Abstract

Aflatoxin exposure has been implicated in adverse human health outcomes in areas where the toxin is prevalent in foods [1]. Consequently, many people may be chronically exposed to large amounts of the toxin worldwide. The effect of aflatoxin exposure is felt more in developing countries and this may be attributed to high levels of malnutrition coupled with chronic exposure to high levels of the toxin in their diets [2]. Consumption of high levels of aflatoxins has been associated with aflatoxicosis resulting in death, while chronic dietary exposure to aflatoxins is associated with liver and other cancers and poor growth outcomes in young children [3]. Exposure of infants to aflatoxins may be detrimental to their normal growth and other aspects of health later in life.

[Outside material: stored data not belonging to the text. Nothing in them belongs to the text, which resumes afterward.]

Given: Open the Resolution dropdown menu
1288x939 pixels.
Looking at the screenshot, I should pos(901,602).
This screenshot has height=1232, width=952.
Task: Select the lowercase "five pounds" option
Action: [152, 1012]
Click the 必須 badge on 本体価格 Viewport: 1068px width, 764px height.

Early linear growth retardation is associated with poor cognitive development, reduced physical productivity, a greater risk of poor pregnancy outcomes later in life, including low birth weight babies and a greater risk of obesity, coronary heart disease, diabetes and hypertension later in life [3]. Therefore, protection of fetuses, infants and young children from the effects of aflatoxins through maternal exposure would not only reduce the risk of them not realizing their cognitive potential, but also contribute to reducing the risk of non-communicable diseases whose prevalence is on the rise, not just in developed countries, but also in developing countries.